Eric Carroll: He does. He does. Which surprises him, because he doesn't until Tony deactivates that... deactivates the [Training Wheels] protocol. So the suit starts doing a bunch of stuff. You know, it does a holographic interface, and things like that. But probably most notably, it starts talking to him, and he goes, ‘Oh, this is weird.' And he starts asking it stuff, but he's not super slick or Tony Stark smart, who invented the OS and did all this. He's a kid. So he's like, ‘Um, how do I get to where that thing is?' And it's like, ‘Um, I don't know. Pretty much drive? How are you going to get there?' And he's like, ‘Um, if I didn't have a car, let's just say, how would I get there?' And it's like, ‘Well, if you walk...' And he's like, ‘No, OK, alright... I guess just give me directions and I'll figure out the HOW I'm getting there.'
In the comics, one of the endearing things about Spider-Man is that you would come and see Peter Parker in his apartment having to clean his suit or whatever. Obviously now he has some kind of super suit. Is this sort of the vision of Spider-Man going forward, more high-tech, or do we see a return to...
Eric Carroll: It is. I think that's one of the fun things about it, is that in this tech-based... that's one of the differences I think, pretty much in bringing Spider-Man to the MCU, is the sort of tech spin. Whereas, in the other Spider-Men, you sort of dealt with, like, science – not that science and tech have to be completely divulged. But it was sort of like, scientific accidents gave almost everyone their powers in all five of the previous ones. So when we looked to reinvent the movie, we looked at what sort of tact we could take. And one was that all of the MCU movies try to have this quasi-plausibility, you know what I mean? As much as we can... we try to make it feel like the world we live in. And we felt like if a kid is running around in a skin-tight suit with all of these cool features, it's probably going to be pretty high tech.
Is that... so the stinger in Civil War, where the hologram on the ceiling. What is that? Is that going to play into this? Is that how he is contacting Happy?
Eric Carroll: No, no. He just calls him. When he tries to contact him, he calls on his three-year-old cell phone that he has, with a cracked screen and stuff. That is sort of the interface for the web shooters. So even before he deactivates the Training Wheels Protocol, he's got a really high-tech web shooter. And one of the ideas is that when he does this [movement] he can adjust the spray, and he can even scroll through different web settings, like spinning web, web ball, ricochet web... you know, all of the stuff we can see him do in the comics, Tony has built into this. That was sort of unlocked for him. So when he shines that, it will go [boom noise], and if he wants to shoot just the one swinging web, it will go down really small. And if he wants to web a guy to the wall, it goes [makes noise] and goes like that. It's kind of like a DSLR camera. He can shoot without it, or he can hold that thing a second, get his aiming right, and really choose a web to shoot.

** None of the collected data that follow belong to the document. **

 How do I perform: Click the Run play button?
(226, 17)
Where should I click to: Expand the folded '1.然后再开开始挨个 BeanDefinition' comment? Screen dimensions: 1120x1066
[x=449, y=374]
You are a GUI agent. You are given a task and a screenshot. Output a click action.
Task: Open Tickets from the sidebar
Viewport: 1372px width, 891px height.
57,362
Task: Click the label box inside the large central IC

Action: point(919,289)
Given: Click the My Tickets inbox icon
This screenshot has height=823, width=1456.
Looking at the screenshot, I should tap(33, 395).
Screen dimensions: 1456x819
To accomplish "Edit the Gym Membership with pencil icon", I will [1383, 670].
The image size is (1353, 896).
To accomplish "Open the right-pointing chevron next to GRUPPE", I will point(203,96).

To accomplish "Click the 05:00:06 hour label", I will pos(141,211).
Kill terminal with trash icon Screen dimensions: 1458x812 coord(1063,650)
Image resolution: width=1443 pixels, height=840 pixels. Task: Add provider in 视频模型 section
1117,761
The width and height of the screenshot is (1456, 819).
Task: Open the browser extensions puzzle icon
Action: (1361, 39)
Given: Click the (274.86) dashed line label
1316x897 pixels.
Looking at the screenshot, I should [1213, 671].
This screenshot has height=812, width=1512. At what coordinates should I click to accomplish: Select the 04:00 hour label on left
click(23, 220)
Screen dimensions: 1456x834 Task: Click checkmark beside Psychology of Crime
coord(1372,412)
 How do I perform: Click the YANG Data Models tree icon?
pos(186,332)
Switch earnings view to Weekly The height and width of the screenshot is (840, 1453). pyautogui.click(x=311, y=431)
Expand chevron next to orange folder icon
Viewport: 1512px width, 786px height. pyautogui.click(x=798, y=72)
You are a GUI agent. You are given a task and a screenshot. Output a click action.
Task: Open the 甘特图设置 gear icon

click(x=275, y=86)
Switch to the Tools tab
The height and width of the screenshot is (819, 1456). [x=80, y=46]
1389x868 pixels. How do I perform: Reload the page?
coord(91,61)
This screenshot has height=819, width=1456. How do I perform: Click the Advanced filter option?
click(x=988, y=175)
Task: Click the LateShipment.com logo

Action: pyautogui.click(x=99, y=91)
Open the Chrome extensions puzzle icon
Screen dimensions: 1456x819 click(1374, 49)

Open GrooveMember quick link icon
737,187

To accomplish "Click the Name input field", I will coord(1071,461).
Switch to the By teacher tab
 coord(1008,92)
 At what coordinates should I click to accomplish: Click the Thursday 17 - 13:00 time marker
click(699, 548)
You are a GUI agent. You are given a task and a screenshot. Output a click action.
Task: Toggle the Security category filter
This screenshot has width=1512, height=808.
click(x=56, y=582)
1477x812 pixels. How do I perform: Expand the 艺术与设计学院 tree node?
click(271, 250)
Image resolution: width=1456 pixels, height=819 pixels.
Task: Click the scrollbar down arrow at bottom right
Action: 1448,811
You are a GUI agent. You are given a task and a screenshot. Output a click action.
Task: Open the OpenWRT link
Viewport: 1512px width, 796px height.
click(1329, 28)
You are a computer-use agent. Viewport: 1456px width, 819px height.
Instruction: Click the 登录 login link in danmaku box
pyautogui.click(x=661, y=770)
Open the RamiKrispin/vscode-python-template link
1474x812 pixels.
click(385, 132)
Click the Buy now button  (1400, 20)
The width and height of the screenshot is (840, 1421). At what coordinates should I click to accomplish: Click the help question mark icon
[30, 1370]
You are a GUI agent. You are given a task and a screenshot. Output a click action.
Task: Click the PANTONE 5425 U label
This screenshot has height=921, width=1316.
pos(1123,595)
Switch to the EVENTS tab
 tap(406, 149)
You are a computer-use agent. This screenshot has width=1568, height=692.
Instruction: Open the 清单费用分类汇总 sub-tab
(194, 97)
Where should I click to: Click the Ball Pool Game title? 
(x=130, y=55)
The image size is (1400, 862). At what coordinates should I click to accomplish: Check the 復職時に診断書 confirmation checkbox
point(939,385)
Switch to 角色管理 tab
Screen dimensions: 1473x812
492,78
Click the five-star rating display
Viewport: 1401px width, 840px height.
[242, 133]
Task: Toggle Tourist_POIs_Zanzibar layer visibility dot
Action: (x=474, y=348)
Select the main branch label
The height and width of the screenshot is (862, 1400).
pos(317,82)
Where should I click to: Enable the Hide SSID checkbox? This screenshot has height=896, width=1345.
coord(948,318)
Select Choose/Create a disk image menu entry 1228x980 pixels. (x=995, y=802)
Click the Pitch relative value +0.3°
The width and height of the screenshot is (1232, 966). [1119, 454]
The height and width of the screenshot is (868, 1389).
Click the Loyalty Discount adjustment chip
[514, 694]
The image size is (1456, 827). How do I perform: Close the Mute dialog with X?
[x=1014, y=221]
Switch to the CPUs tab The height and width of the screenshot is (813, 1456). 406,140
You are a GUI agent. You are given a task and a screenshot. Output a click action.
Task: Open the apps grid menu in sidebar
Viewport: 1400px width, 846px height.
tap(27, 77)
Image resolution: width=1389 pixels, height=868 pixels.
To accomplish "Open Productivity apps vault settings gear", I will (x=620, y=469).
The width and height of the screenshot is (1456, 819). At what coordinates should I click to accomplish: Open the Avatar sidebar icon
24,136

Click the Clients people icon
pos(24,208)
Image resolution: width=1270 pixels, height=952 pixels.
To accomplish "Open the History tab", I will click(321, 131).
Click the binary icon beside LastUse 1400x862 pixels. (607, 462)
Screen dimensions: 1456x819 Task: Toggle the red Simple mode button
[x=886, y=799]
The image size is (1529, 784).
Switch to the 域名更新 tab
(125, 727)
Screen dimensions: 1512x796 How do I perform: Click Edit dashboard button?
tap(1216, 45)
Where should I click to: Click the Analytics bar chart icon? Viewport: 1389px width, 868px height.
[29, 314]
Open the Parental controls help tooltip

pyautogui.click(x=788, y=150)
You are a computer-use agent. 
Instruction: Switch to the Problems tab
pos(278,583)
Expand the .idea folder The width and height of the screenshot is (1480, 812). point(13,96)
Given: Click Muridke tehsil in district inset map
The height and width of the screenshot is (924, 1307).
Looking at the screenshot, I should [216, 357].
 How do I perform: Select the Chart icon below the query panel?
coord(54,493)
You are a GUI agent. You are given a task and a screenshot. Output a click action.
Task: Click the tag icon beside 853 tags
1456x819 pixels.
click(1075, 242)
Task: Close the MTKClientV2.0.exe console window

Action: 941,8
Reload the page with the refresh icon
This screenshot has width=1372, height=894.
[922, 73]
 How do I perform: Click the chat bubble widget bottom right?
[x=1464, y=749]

With the suit unlocked, can you talk about some of the other abilities and features?
Eric Carroll: Sure. He figures out it has a heater, which might have come in handy in the other ones. He finds out that it lights up. At an inopportune time, he finds that out. At one point, there's... the Spider logo on his chest goes [makes motion with hands] and floats off and starts giving him surveillance data, and he's like, ‘What?' In fact, that startles him when it happens because he didn't even know that would happen. ... Long story short, we tried to look through the comics and pull out all of the sort of fun and wacky things that Steve [Ditko] did, which seemed even harder to explain when he built it in his own bedroom. So, like, there's an air bag at one point. What else? There are different sorts of webs that he can unlock, too. He has one that can sort of tase people. One that shoots multiple webs at the same time out of one wrist – like, it shoots in two or three different directions.